Sur les traces de son frère aîné, Malrich qui ne s’est jamais intéressé à grand-chose, va être confronté aux violences de l’histoire et au poids des secrets. Rachel n’y a pas survécu, Malrich trouvera-t-il la force, lui, de continuer à vivre ? En plus d’une dénonciation des « fanatiques en tous genres, religieux, politiques » (Martine Laval, Télérama), le roman aborde la difficile question des secrets de famille, du mensonge ou des silences entre parents et enfants et des désastres qui peuvent s’ensuivre.

En racontant les choses du point de vue de l’ignorant qui les découvre peu à peu, en simplifiant parfois l’analyse, Boualem Sansal se montre à son tour le témoin de son époque, reprenant à son compte l’avertissement de Primo Levi au début de Si c’est un homme : « Vous qui vivez en toute quiétude / Bien au chaud dans vos maisons… » (cité in extenso) L’écrivain algérien, né en 1949, a été récompensé par de nombreux prix littéraires, pas moins de quatre pour Le village de l’Allemand.

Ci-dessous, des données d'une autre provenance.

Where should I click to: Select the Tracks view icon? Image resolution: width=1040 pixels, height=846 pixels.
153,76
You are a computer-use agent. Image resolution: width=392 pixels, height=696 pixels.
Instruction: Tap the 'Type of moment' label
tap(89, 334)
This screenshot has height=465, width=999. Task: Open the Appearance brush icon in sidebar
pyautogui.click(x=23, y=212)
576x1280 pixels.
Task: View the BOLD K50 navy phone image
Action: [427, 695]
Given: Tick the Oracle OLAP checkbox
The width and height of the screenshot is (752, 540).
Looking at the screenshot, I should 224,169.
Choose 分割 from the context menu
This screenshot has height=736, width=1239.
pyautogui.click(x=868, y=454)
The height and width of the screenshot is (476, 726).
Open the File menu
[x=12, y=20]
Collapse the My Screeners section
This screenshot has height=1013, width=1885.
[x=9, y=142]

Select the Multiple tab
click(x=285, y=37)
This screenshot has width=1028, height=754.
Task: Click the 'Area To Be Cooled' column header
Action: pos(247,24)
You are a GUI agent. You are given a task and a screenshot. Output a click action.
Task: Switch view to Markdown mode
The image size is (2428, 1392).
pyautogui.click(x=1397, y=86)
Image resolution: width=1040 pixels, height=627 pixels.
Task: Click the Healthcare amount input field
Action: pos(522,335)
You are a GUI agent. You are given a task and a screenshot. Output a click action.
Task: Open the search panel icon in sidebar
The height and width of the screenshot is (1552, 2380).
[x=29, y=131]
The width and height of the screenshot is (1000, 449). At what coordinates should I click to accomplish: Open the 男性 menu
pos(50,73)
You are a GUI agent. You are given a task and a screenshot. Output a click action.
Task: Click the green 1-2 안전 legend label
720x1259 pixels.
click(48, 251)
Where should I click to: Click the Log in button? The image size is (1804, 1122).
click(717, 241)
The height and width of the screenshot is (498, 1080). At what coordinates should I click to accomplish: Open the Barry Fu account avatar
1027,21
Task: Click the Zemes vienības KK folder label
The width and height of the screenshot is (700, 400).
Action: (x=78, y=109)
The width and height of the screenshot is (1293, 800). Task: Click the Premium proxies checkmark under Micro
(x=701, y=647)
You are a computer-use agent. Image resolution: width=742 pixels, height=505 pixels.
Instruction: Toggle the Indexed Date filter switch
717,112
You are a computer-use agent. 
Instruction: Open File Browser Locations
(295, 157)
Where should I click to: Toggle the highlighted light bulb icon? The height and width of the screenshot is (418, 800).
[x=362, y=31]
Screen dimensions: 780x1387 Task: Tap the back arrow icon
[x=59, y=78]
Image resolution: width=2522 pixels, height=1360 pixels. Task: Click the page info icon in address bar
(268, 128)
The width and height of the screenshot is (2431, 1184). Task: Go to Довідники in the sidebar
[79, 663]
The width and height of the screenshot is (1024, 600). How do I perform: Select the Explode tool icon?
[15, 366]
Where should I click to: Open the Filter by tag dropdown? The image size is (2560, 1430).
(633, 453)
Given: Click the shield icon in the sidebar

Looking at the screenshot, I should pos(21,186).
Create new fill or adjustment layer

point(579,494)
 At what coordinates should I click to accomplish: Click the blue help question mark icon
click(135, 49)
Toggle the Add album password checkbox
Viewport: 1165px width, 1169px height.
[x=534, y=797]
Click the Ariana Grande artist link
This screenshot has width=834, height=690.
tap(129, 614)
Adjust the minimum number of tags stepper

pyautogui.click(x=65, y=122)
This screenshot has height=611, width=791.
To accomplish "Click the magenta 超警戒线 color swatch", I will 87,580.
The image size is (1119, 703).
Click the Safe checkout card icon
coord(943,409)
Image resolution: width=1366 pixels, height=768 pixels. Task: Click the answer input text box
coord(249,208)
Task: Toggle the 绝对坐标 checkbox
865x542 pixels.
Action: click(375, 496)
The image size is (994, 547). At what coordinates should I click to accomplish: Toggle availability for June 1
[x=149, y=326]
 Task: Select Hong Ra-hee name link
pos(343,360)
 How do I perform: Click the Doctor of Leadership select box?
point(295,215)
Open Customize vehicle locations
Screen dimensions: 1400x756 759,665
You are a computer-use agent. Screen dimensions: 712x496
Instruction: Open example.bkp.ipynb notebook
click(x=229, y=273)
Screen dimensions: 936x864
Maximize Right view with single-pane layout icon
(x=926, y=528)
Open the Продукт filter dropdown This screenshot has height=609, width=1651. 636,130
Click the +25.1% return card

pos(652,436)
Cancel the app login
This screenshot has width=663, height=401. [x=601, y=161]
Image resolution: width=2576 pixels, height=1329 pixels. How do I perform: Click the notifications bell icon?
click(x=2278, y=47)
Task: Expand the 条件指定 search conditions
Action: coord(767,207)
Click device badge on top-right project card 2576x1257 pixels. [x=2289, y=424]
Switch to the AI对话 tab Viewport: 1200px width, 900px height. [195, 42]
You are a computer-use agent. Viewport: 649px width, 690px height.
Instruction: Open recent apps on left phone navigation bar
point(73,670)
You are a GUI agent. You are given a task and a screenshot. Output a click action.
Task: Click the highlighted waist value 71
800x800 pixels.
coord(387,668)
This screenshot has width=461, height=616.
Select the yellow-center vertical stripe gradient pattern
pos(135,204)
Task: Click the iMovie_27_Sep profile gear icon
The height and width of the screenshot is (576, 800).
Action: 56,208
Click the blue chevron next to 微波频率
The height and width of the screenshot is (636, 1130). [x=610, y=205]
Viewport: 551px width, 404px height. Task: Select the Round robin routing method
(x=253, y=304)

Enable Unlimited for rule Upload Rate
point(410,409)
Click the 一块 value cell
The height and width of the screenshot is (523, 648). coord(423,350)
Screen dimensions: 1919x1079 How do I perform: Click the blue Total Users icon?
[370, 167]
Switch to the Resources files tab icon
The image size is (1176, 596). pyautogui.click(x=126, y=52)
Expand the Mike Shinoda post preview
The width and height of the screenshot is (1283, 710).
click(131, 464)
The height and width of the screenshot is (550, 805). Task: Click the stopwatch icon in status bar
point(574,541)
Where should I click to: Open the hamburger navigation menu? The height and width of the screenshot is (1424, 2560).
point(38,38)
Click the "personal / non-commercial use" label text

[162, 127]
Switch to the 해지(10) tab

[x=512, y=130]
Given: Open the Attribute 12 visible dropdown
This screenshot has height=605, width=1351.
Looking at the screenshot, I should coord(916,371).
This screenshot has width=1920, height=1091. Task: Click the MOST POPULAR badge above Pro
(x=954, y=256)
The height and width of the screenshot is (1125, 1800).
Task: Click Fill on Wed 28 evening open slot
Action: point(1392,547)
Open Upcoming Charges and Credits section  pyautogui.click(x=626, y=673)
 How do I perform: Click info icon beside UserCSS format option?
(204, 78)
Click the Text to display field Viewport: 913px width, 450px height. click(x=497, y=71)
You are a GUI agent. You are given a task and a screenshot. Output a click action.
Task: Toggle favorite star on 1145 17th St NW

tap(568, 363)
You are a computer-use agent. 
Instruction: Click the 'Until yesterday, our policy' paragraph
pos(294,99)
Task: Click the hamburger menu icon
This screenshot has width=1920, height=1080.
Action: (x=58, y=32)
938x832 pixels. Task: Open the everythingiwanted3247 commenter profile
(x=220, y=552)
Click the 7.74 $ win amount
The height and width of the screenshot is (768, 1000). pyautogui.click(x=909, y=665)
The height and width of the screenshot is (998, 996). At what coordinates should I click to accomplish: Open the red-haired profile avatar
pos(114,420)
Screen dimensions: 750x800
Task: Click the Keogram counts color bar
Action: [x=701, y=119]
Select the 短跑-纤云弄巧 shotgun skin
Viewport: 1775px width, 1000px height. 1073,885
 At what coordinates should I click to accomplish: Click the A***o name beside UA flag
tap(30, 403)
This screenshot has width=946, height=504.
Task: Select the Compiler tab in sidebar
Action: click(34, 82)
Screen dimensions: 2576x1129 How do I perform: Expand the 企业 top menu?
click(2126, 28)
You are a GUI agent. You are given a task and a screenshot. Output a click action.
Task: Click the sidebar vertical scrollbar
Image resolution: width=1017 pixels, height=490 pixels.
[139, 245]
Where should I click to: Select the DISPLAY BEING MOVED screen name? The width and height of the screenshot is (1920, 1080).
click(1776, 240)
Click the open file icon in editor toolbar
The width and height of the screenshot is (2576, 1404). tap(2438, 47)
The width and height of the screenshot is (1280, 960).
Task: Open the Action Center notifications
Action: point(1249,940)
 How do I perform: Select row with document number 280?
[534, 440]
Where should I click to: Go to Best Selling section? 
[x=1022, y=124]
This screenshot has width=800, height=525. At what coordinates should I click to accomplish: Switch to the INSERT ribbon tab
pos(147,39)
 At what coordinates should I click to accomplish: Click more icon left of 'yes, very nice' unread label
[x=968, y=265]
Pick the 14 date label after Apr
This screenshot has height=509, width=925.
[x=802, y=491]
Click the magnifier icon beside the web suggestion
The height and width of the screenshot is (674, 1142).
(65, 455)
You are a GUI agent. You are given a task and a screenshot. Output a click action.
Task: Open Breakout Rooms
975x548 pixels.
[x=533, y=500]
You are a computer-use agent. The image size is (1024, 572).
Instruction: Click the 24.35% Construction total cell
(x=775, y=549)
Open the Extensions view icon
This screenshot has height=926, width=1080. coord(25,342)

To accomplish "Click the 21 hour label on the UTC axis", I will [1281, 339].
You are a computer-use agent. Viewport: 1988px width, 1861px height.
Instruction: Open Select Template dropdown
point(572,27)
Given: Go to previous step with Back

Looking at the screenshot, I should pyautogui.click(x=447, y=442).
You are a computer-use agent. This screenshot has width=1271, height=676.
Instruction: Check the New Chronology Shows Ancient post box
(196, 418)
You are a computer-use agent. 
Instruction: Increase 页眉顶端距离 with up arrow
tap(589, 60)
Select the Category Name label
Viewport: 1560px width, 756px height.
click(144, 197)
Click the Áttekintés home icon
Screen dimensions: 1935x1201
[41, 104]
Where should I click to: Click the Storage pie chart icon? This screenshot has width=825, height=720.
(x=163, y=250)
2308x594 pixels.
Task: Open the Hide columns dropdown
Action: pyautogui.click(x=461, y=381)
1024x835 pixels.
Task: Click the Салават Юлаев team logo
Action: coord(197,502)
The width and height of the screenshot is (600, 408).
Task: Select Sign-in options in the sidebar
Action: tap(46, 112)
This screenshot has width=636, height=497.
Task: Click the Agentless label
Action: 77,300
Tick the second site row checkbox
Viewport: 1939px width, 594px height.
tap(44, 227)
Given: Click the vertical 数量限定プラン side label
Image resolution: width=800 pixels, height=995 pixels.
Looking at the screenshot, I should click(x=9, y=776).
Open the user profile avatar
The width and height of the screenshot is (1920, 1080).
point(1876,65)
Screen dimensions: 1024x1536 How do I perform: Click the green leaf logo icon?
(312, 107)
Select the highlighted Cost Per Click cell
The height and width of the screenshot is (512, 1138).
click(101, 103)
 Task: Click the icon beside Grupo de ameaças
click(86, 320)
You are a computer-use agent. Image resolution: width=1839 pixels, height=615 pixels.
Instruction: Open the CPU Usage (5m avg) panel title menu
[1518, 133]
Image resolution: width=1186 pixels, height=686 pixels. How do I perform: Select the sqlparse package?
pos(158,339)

Il a été fort critiqué pour avoir pris la défense de Kamel Daoud, l’auteur de Meursault, contre-enquête, accusé d’islamophobie : « L'écrivain que je suis, hyper attaqué dans son pays, sait depuis son premier roman l’intelligence et la ténacité des assassins de la liberté et de la pensée. De tout ils font un crime. » (Info AFP)

Commentaires

  • J'hésite depuis longtemps devant ce livre, sans doute à cause de la dureté des thèmes abordés.

  • @ Adrienne : Oui, qu'ajouter ?

    @ Aifelle : A toi de voir, c'est ma première lecture de Boualem Sansal et son point de vue m'a fort intéressée.

  • Je pense qu'il s'agit d'un livre important. En tout cas d'un auteur qui mérite qu'on s'y attarde.